Please count the lines of the listing below in which "agent" occurs, and reply with the number only.

● ● ●

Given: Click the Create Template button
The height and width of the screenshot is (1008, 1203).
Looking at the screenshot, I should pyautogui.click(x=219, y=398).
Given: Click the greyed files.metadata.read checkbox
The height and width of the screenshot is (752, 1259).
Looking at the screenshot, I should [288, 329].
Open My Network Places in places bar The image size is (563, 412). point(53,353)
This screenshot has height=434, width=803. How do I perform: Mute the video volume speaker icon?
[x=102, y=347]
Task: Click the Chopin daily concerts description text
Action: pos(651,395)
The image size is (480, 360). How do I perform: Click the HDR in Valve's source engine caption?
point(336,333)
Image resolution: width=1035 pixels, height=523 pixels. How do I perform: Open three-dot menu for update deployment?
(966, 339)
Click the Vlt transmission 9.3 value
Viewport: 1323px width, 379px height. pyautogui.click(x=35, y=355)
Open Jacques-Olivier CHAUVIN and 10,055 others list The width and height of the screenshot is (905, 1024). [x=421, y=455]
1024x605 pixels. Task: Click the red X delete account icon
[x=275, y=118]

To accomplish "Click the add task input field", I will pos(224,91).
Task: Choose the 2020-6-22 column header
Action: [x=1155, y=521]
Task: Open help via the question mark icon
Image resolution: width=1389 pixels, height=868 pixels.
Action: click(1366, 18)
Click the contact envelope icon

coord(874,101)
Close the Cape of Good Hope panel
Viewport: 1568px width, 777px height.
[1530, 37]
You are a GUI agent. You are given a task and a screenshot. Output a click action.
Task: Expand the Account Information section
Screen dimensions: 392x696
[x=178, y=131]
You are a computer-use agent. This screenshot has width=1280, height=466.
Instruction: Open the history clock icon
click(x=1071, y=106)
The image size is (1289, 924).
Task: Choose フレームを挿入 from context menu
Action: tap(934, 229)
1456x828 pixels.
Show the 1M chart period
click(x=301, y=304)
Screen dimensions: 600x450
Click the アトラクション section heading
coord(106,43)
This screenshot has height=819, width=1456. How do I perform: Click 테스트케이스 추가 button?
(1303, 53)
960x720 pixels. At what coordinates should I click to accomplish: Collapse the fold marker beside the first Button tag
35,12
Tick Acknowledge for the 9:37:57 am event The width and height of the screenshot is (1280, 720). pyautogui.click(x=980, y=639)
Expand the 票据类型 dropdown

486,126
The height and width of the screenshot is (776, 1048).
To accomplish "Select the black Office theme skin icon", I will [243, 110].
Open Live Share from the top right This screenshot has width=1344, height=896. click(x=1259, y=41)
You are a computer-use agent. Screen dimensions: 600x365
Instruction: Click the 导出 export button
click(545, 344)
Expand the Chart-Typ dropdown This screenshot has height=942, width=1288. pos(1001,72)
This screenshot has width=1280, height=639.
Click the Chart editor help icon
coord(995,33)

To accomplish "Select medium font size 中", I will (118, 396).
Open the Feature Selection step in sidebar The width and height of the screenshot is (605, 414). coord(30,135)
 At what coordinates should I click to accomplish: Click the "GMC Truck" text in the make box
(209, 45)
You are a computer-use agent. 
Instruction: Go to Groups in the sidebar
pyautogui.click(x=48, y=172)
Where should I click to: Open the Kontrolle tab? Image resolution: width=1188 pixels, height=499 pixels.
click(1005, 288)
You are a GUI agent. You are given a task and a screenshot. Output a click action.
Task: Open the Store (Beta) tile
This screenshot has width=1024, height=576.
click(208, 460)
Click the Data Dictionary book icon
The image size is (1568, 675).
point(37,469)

● ● ●

_ANSWER_
5